Some stories end like this. Not with an explanation. With a field.
The True History
The part where we tell you what actually happened.
Borley Rectory was built in 1862 by Reverend Henry Bull and demolished in 1944 following fire damage. Harry Price's investigations and publications made it internationally famous as a site of alleged paranormal activity. Price's claim that it was 'the most haunted house in England' appeared in his 1940 book of the same name and was widely reprinted.
The post-Price investigation by the Society for Psychical Research, led by Eric Dingwall, K.M. Goldney, and Trevor Hall, resulted in the 1956 report 'The Haunting of Borley Rectory,' which concluded that Price had embellished or fabricated significant portions of his account.

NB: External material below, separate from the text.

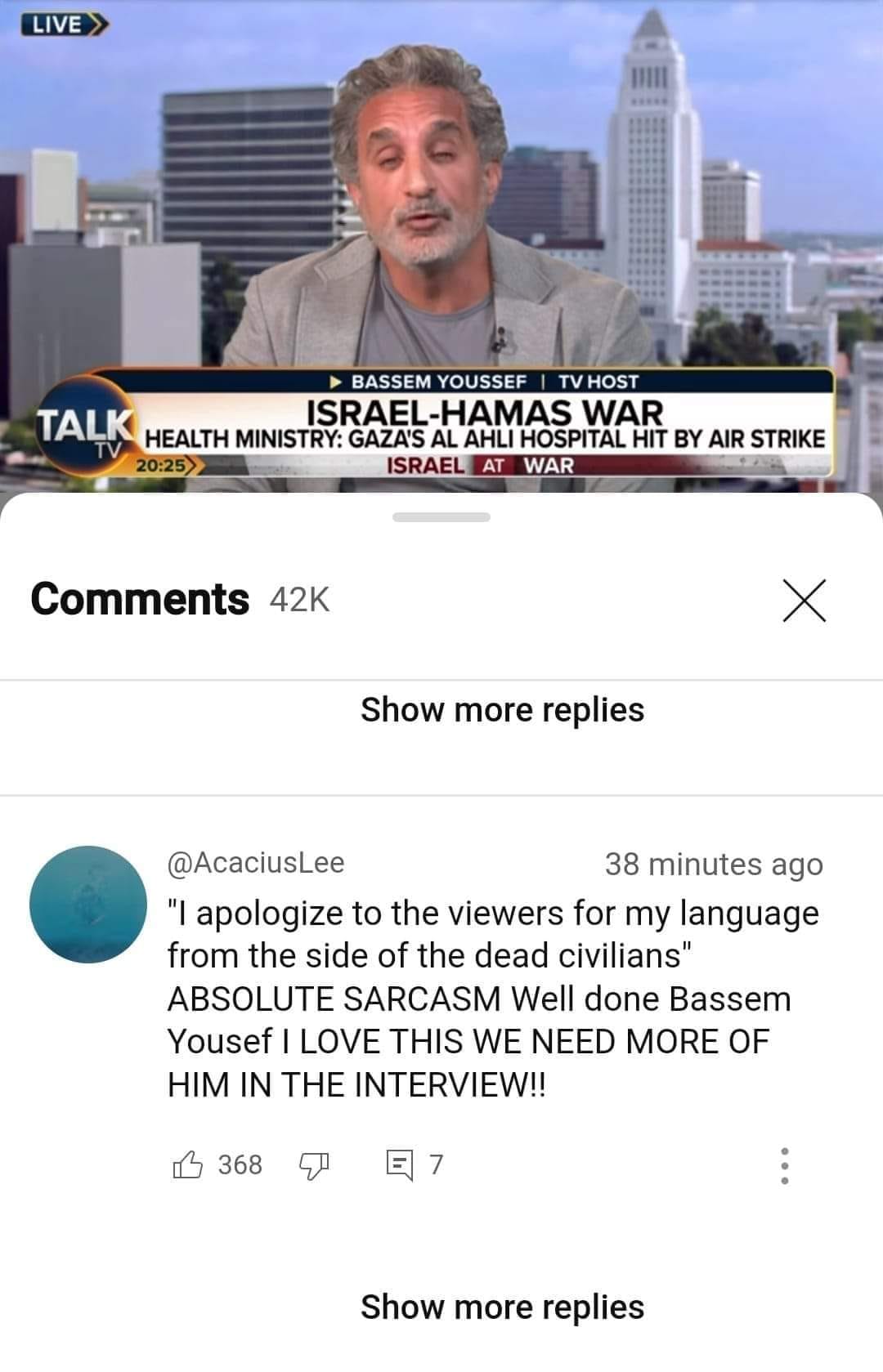The width and height of the screenshot is (883, 1372).
Task: Expand bottom Show more replies link
Action: (x=502, y=1307)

However, subsequent researchers, including Robert Wood in his 1992 biography of Price, have argued that the SPR report was itself overstated and that genuine unexplained phenomena were documented at the site by witnesses independent of Price.
The discovery of bones in the cellar is documented in Price's second book and has been neither definitively authenticated nor debunked. The bones were given a Christian burial at Liston churchyard, though the burial record and its connection to the alleged spirit of Marie Lairre remain disputed. The 1937 séance at which the prediction of fire was made is documented in notes that were not kept by Price, which some researchers cite as supporting their authenticity. The one-year discrepancy between the predicted date and the actual fire is generally acknowledged but interpreted differently by believers and skeptics.